Thoughts on hierarchies, object recognition, and dreams

I’ve been thinking about htm object recognition, point clouds, some stuff I remember from the sensory-motor inference youtube video, deep learning object recognition, voxel octrees, etc., and I’ve come up worth a couple interesting thoughts.

First, I think several small htm layers of exactly the same configuration should be tiled over any large spatial input, all changing in the same way when they learn. However, the data shouldn’t have any indication of where it is in relation to other data. It only needs to be normalized (turning it into a point cloud should work). After all, when you look at an object with your eyes, it looks the same whether it’s in the corner of your eyes or not, despite the number of receptors being different there. It still looks like the same object if you’re disoriented and can’t tell where you are either.

If a layer of htm column neurons receiving input from a random sampled subset of the temporal cells of 4 or 8 or so instances of the ‘texture’ layer, especially if this parent layer were tilted in a similar way over the entirety of the ‘texture’ layers, including all possible overlaps, then it would predict whatever was beside the input of one texture layer since it would receive a portion of the normal input.

So, if the texture layers could be represented by a numerical list: [1,2,3,4], then the parent layers would be: [1-2,2-3,3-4, and 4-1 if looping]. Then, further up would be [1-3, 2-4, and 3-1 and 4-2 if looping], and so on.

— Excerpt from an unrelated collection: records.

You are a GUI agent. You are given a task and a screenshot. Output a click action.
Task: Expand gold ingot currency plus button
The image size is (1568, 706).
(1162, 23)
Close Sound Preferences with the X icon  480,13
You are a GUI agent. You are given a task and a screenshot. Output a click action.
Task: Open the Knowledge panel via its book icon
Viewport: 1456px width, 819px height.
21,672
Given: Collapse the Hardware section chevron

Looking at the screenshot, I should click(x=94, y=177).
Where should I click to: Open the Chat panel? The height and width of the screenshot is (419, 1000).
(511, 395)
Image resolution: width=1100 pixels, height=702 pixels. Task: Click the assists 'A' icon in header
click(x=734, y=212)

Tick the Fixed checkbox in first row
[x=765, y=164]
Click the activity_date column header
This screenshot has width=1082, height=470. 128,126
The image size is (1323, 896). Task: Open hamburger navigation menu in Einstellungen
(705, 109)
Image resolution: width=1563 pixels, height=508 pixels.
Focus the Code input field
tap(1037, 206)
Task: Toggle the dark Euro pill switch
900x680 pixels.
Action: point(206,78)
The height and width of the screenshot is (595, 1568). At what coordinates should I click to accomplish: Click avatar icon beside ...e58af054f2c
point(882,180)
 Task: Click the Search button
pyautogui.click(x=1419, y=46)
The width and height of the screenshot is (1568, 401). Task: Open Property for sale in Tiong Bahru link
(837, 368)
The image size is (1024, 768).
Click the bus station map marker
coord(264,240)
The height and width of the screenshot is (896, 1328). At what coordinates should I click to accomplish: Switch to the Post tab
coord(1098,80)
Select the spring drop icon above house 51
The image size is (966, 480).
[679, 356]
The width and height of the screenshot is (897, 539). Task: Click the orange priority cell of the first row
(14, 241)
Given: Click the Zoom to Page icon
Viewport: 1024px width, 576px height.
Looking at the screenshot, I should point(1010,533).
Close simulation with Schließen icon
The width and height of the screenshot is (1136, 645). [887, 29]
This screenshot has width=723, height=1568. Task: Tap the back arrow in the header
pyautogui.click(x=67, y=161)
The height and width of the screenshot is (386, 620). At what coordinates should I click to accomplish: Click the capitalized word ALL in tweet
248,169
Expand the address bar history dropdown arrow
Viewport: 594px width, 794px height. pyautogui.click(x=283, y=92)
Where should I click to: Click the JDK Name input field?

If one layer was repeated across an image like that, and its output was taken with only local ordering, then inferences about objects would be made with respect to the local space, usually with the object in the center. The orientation of the object would still cause some recognition problems, but I still have problems with that as a human, so I think it’s good enough.

My second thought was that it would be cool to run networks like these backwards, because it could create 3d dreamlike representations of what was recorded into the network.

So what do you guys think? Have you tried repeating the same htm layer over small portions of an input? What does running HTMs in reverse look like?